Methanex Inc. (MX on TSX)
M&G Investments, owning 16.5 per cent of Methanex, sent a letter to the board on March 28, essentially saying the company was taking on too much risk if it proceeded with its Geismar 3 methanol plant without a partner. Methanol prices are highly volatile, so M&G wanted a more conservative approach to new growth. This fight didn’t last long. On April 12 an agreement was reached, with MX agreeing to recommend a new director suggested by M&G and to add another director in the future from an M&G suggested list. In return, M&G has now agreed to vote in favour of the company nominees, essentially ending the fight completely. MX meanwhile missed earnings estimates this week, but did raise its dividend by 9 per cent. Shares are up 18 per cent this year.
Bed Bath & Beyond (BBBY on NASDAQ)
Bed Bath & Beyond has been facing pressure from activist investors Legion Partners Asset Management, Macellum Advisors, and Ancora Advisors. All in, the investors own about a five per cent stake in the company. The activist investors criticized the board for not holding itself and the company’s management accountable for poor performances. The investors also criticized the board “for the magnitude of value destruction in the last five years.” The pressure has already resulted in the co-founders stepping down from the board.
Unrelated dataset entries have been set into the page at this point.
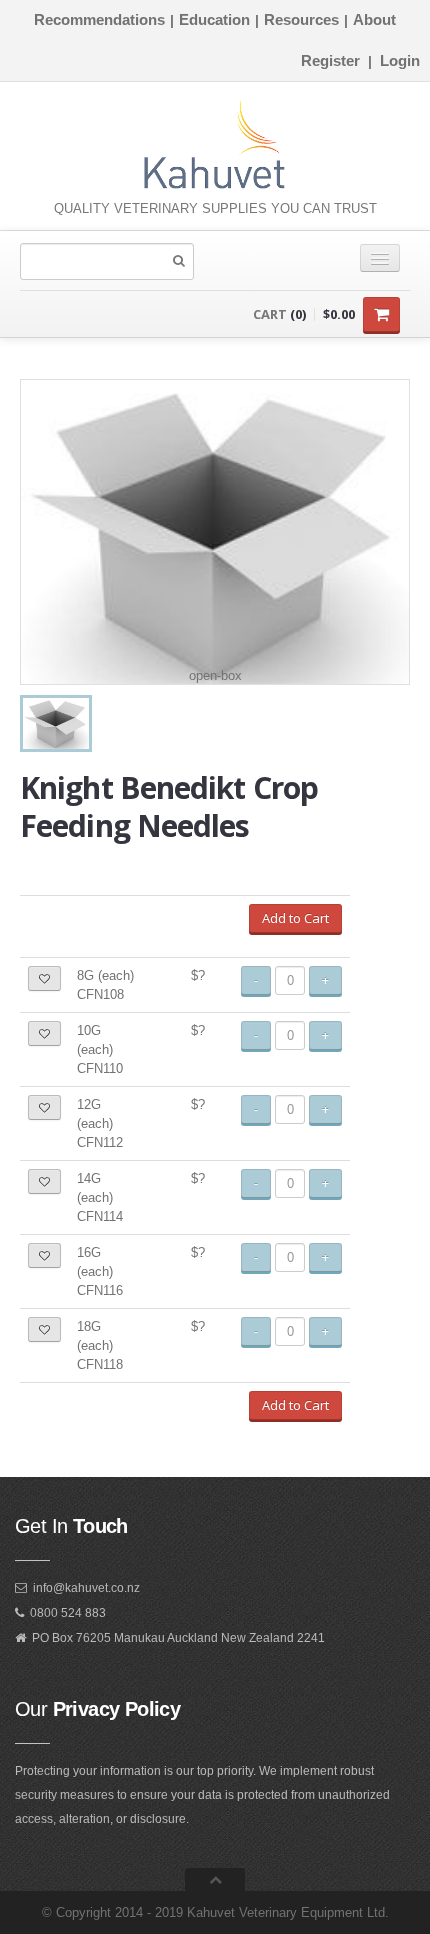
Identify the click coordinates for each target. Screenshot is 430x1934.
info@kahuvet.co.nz (86, 1588)
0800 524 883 (68, 1613)
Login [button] (400, 60)
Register (330, 60)
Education (214, 19)
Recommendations (99, 19)
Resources (301, 19)
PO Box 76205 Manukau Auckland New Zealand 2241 (178, 1638)
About (374, 19)
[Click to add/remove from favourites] (44, 978)
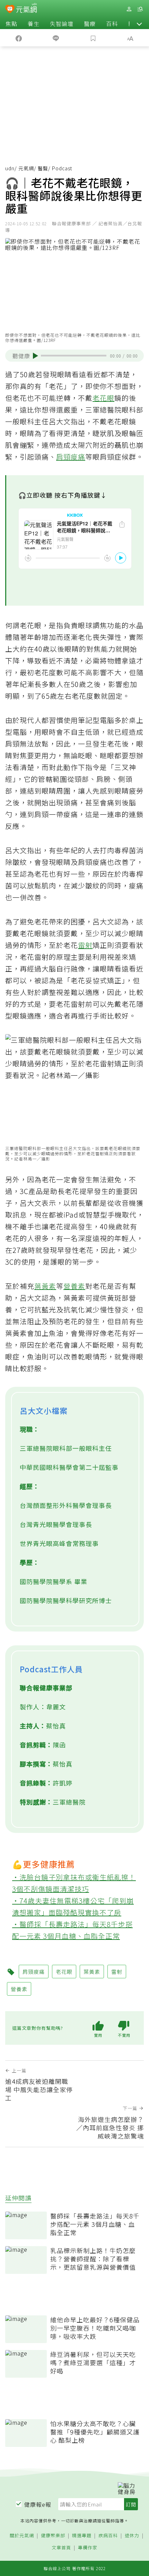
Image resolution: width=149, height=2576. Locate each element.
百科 (112, 23)
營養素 (74, 1286)
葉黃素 (45, 1286)
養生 (34, 23)
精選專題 (81, 2535)
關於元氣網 (22, 2535)
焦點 (11, 23)
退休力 (132, 2535)
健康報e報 (37, 2504)
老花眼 (103, 398)
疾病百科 (108, 2535)
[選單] (140, 9)
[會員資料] (129, 9)
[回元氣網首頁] (26, 8)
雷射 (85, 945)
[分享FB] (18, 37)
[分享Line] (56, 37)
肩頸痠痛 (70, 457)
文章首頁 (61, 2547)
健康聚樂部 (53, 2535)
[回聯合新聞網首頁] (10, 9)
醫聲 (43, 168)
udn (10, 168)
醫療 (90, 23)
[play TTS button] (35, 356)
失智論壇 (61, 23)
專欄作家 (87, 2547)
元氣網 (26, 168)
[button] (139, 23)
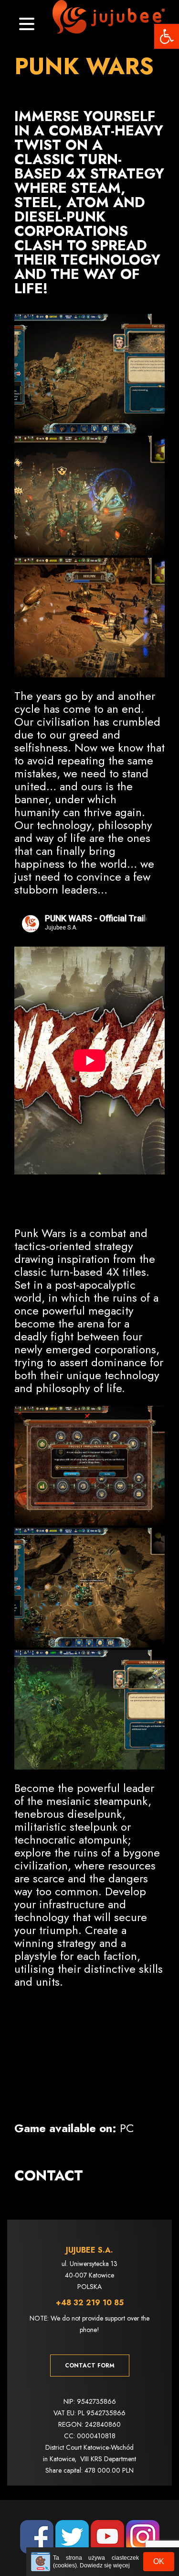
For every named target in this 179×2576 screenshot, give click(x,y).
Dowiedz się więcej (105, 2565)
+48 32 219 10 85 (90, 2302)
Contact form (90, 2365)
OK (158, 2561)
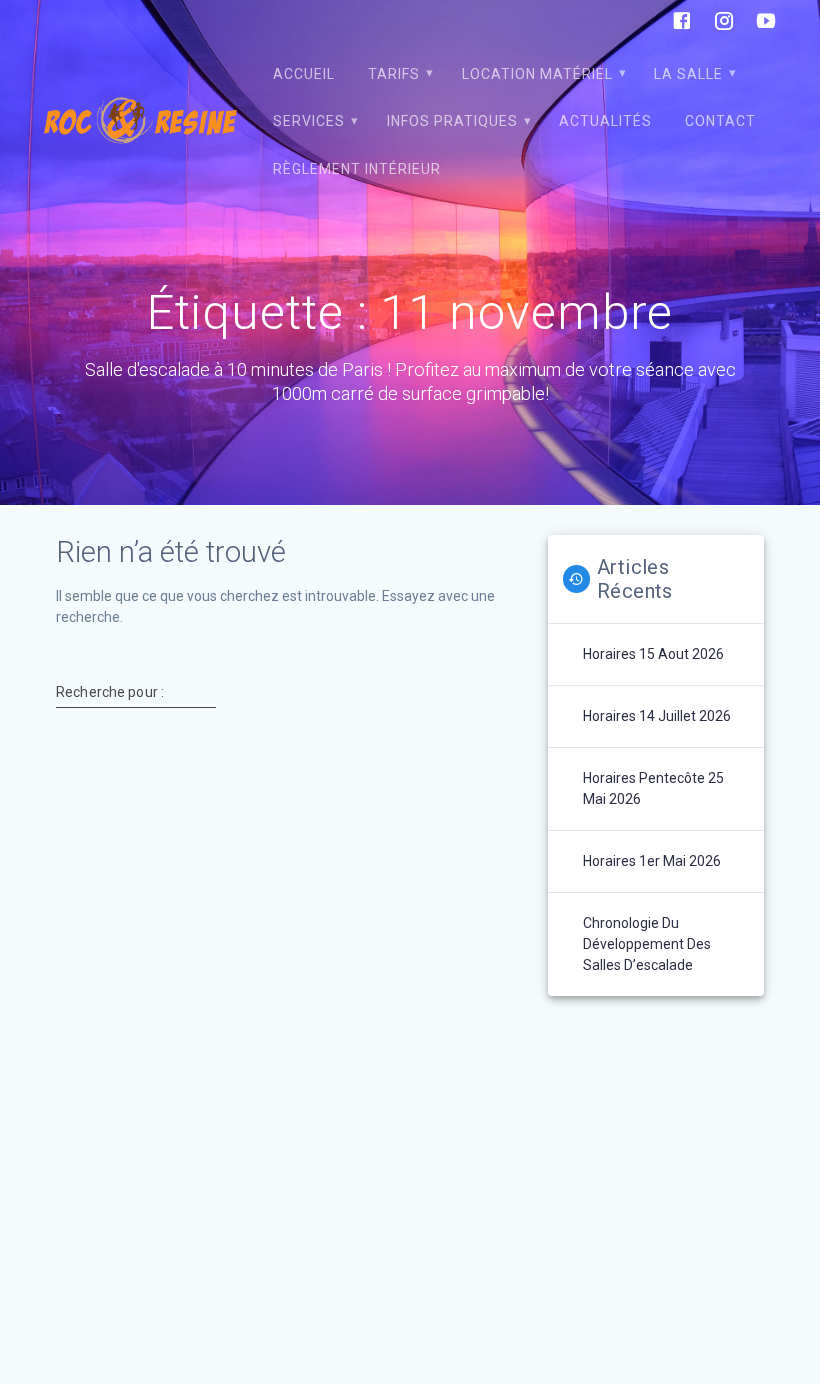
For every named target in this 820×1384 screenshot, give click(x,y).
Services (309, 121)
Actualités (605, 121)
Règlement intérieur (357, 169)
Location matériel (537, 74)
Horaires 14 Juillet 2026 (657, 716)
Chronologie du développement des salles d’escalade (647, 944)
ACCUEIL (304, 74)
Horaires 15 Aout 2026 (653, 654)
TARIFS (394, 74)
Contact (720, 121)
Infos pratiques (452, 121)
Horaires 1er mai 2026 (652, 861)
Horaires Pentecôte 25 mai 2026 (653, 788)
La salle (688, 74)
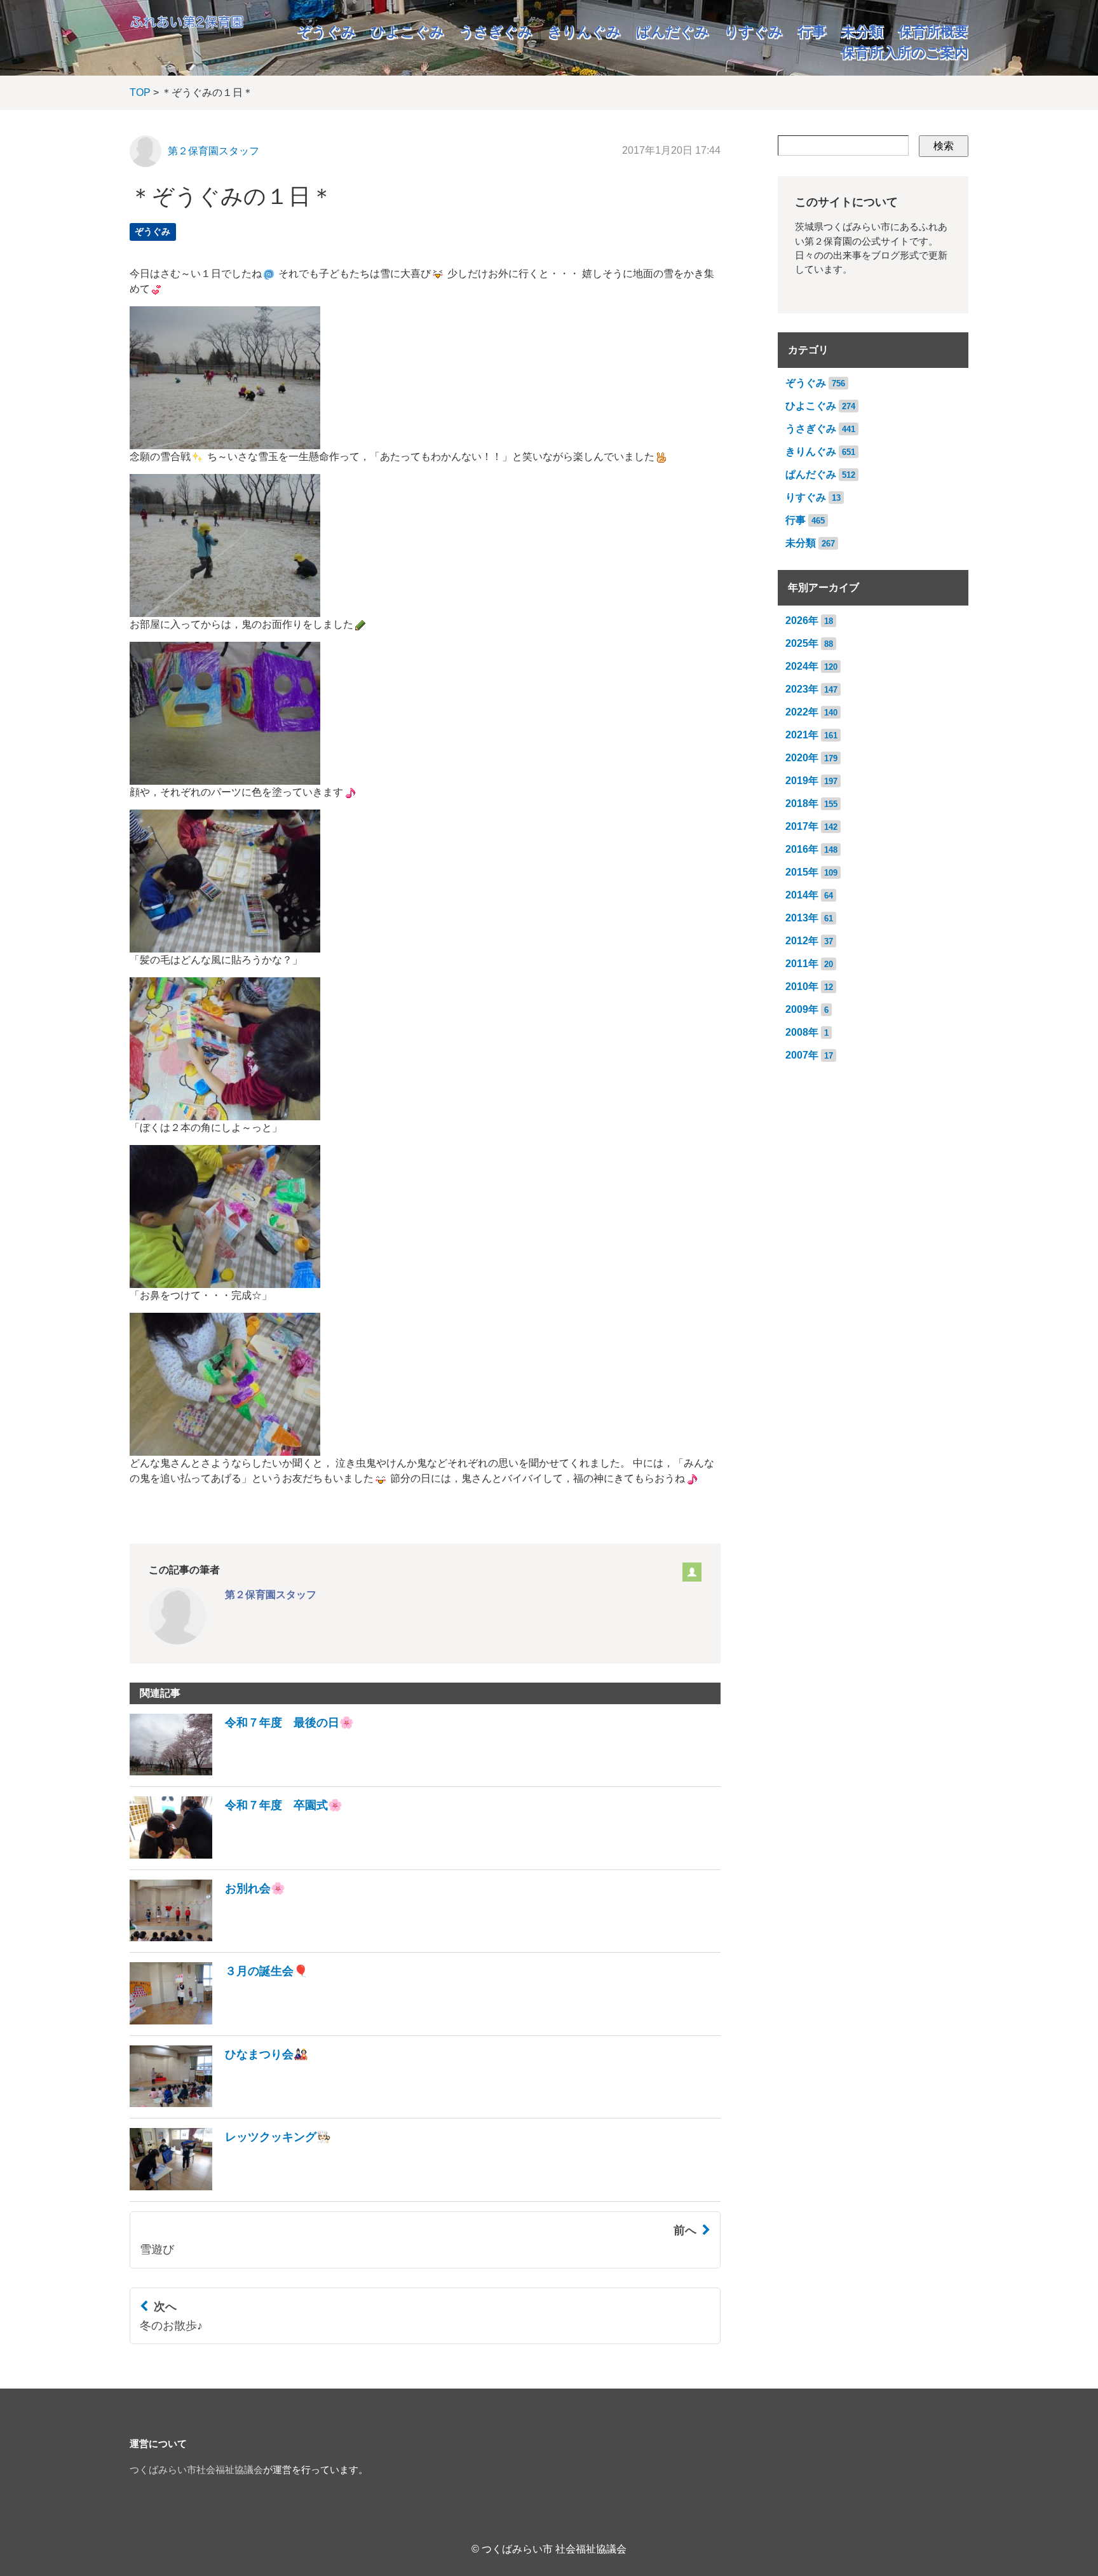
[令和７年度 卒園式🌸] (236, 1855)
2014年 (801, 895)
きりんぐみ (584, 31)
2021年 (801, 734)
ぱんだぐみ (672, 31)
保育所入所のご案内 (904, 52)
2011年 (801, 963)
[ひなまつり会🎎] (219, 2103)
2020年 (801, 757)
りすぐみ (753, 31)
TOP (140, 92)
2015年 (801, 872)
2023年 (801, 689)
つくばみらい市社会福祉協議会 (196, 2470)
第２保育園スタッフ (213, 151)
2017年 (801, 826)
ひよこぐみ (407, 31)
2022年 (801, 712)
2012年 (801, 940)
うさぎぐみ (495, 31)
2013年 (801, 917)
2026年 (801, 620)
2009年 (801, 1009)
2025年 (801, 643)
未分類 (862, 31)
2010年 (801, 986)
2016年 (801, 849)
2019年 (801, 780)
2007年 (801, 1055)
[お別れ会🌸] (207, 1937)
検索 (943, 145)
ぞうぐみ (326, 31)
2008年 (801, 1032)
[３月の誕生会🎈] (219, 2021)
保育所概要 (933, 31)
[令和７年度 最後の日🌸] (242, 1771)
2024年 (801, 666)
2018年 (801, 803)
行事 (812, 31)
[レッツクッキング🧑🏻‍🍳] (230, 2186)
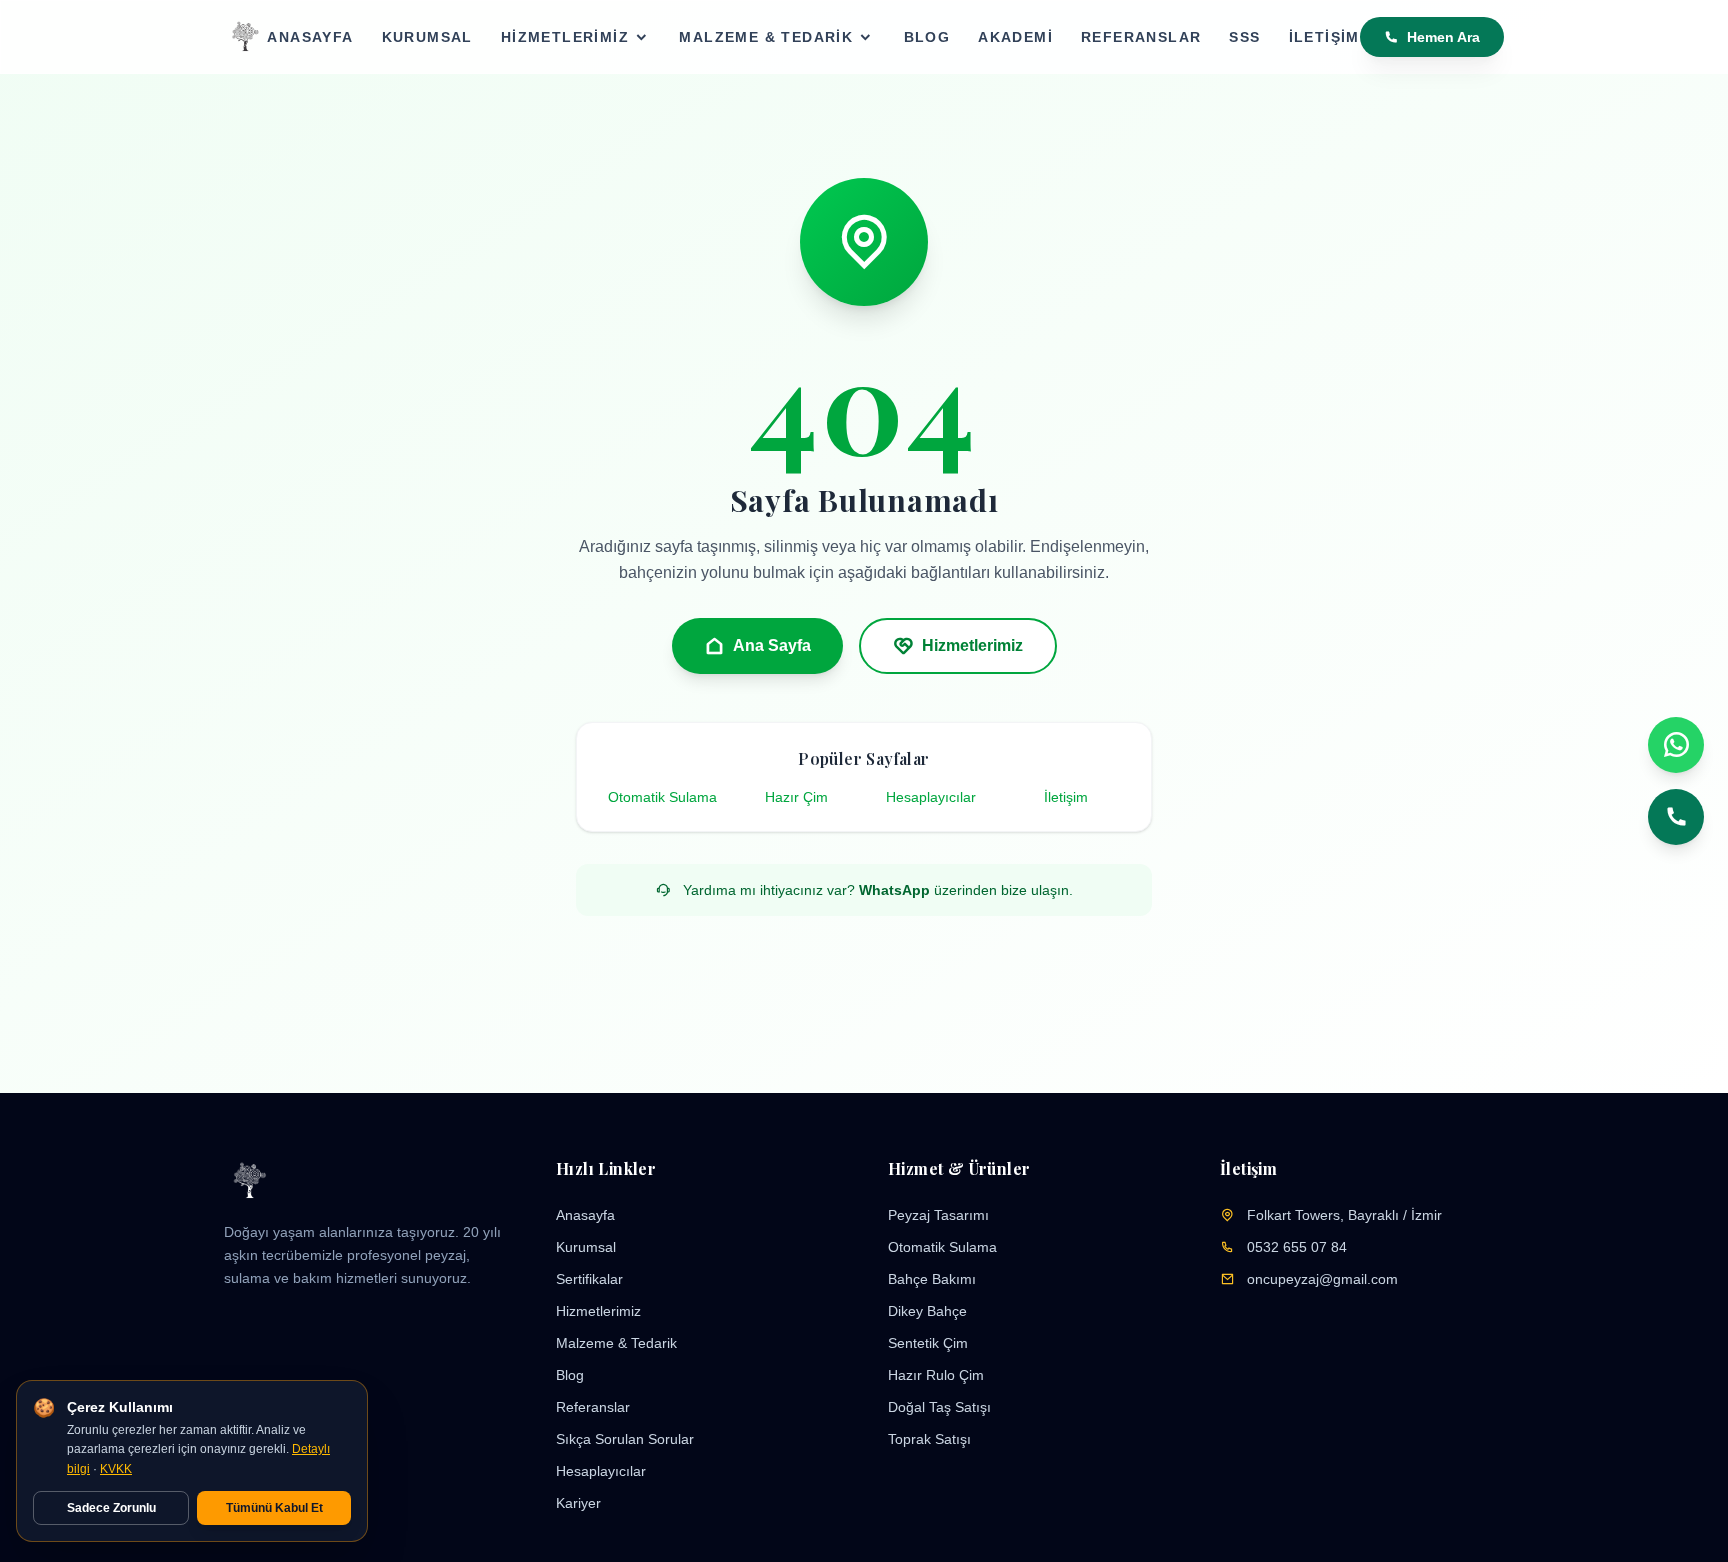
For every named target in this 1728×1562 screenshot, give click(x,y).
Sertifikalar (589, 1279)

Still, the investor group remains unhappy, and has proposed its own slate of directors up for election at the June 29 annual meeting. Expect more fireworks between now and then. Shares are up 49 per cent this year as investors like the activists’ pressure on the company. Long-term holders need some improvement, certainly: shares are less than one-quarter of the value they were in 2014.
Hudbay Minerals Inc. (HBM on TSX)
Waterton Global Resource Management, whose funds own 12.1 per cent of the company, launched a fight in February, which started ugly. “Hudbay’s current leadership team has proven unable to effectively run a global mining company,” one of Waterton’s earlier press release stated, “resulting in abysmal” returns. Waterton wants to replace the CEO and put in place an independent board to help close HBM’s valuation gap with its peers. Meanwhile, HBM’s largest shareholder, Letko, Brosseau & Associates, with 13.4 per cent, has publicly stated it will support the current board. The battle goes to a vote on May 3. Hudbay shares are up 43 per cent this year with all the excitement, but are up a much-more-muted one per cent in the past 52 weeks. Shares are only about one-third of the price they were at in 2007.